WHAT TO DO
Pull out every line of the data below that contains the string "Task".

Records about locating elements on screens
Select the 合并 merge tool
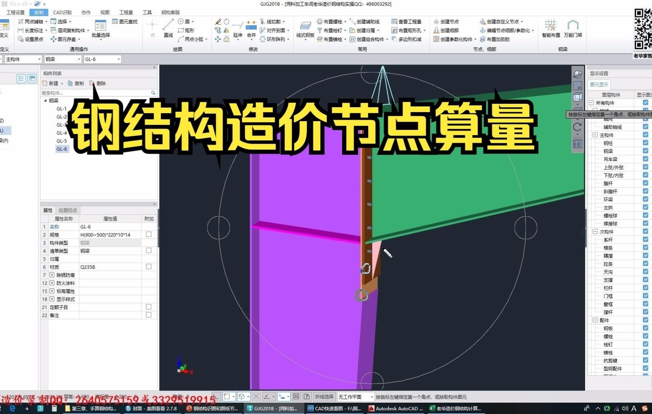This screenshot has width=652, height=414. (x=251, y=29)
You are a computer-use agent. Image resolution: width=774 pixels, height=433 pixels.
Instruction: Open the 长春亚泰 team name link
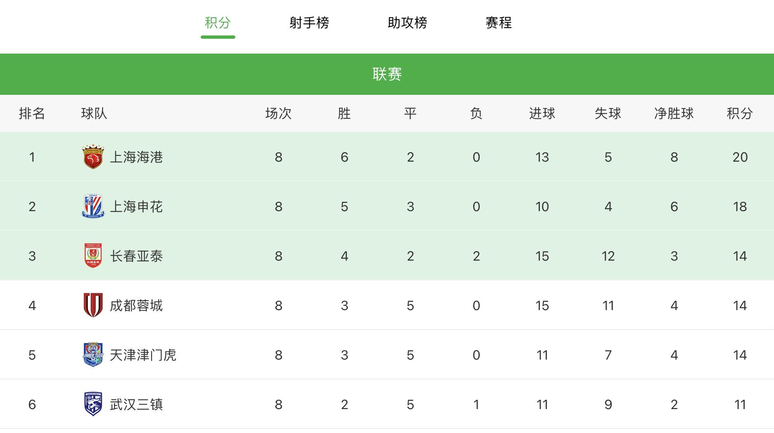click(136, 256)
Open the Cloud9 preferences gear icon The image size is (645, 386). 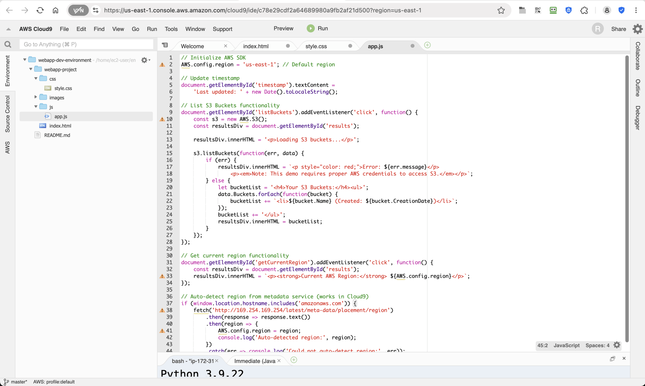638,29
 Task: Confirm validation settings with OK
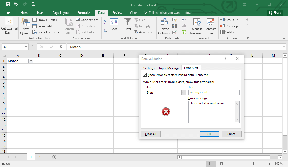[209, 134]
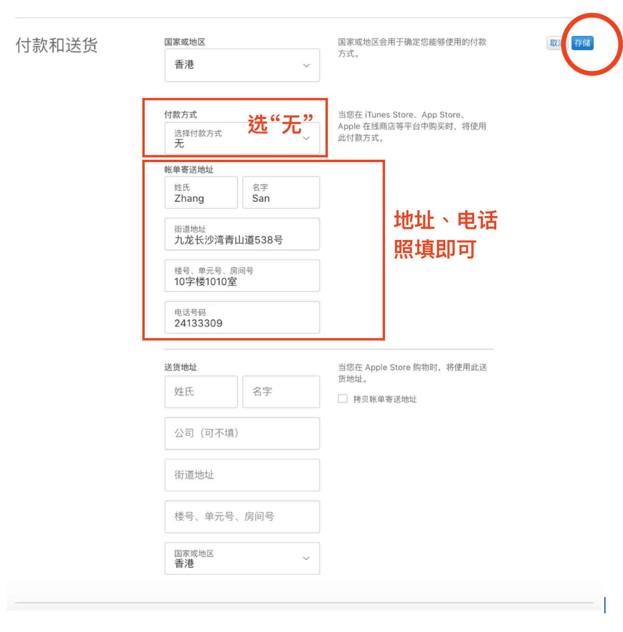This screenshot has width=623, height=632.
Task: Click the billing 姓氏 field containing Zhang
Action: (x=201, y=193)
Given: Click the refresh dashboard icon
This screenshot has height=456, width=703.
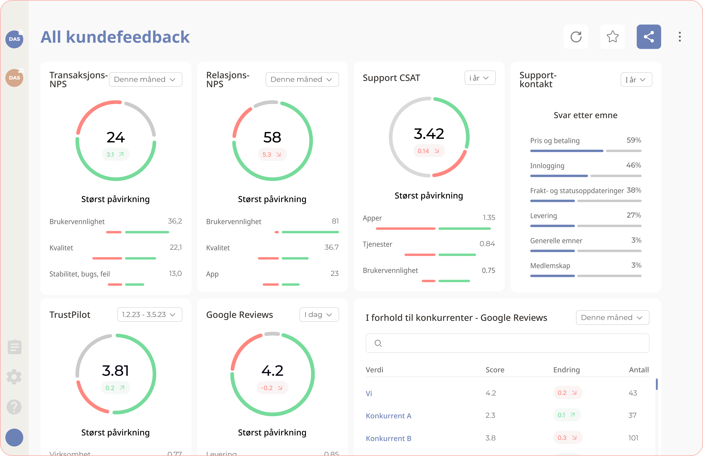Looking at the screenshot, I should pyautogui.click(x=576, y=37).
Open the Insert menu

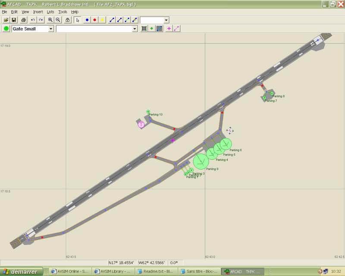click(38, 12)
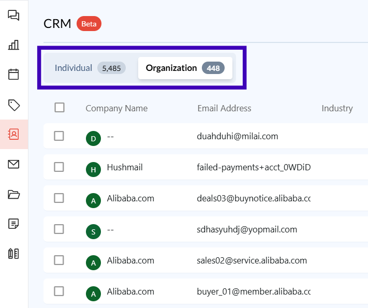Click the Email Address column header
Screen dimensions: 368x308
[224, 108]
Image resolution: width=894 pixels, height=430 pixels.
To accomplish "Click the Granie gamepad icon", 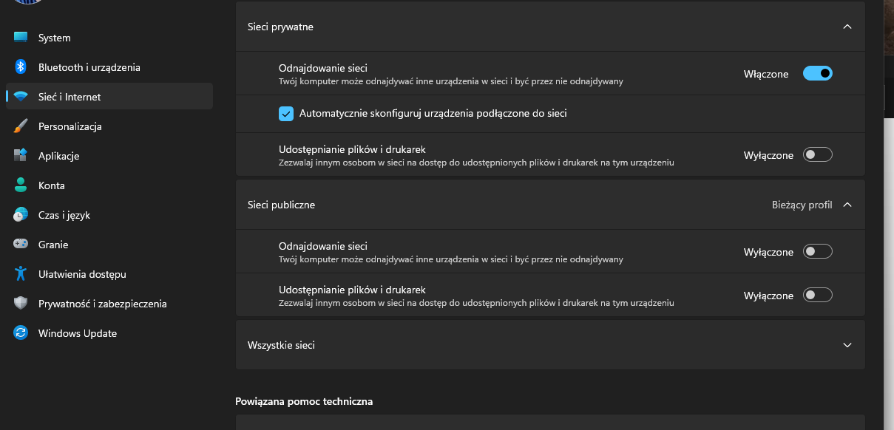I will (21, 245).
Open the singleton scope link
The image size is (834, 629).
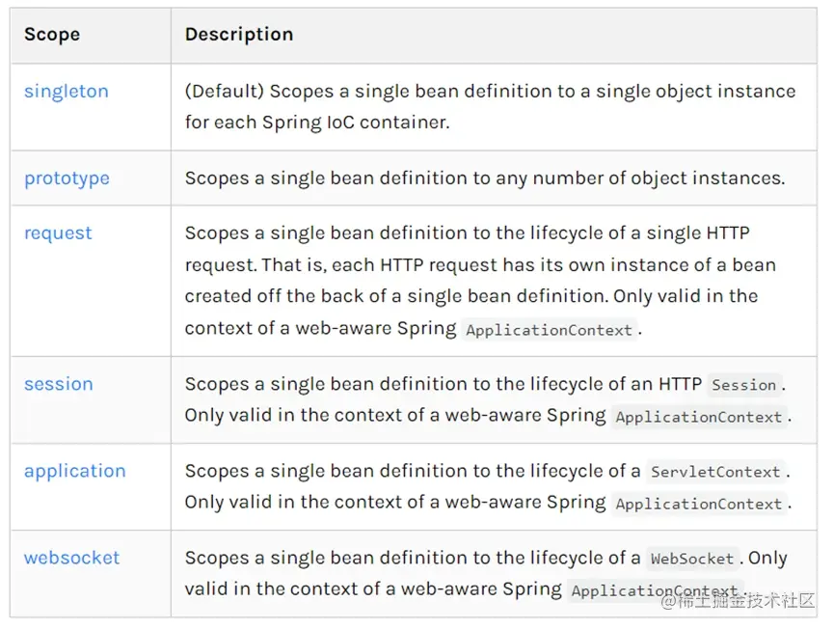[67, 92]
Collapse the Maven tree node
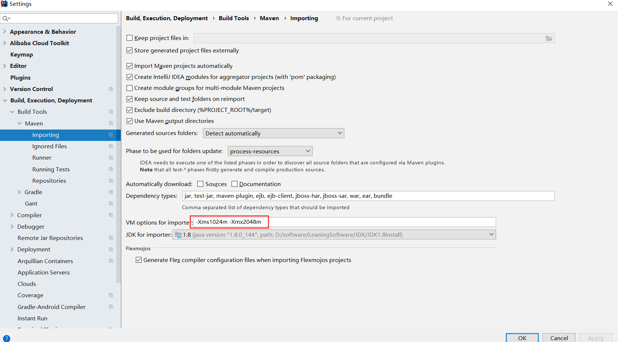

ANSWER TO THE PROBLEM
 Task: Confirm validation settings with OK
Task: Click the billing 姓氏 field containing Zhang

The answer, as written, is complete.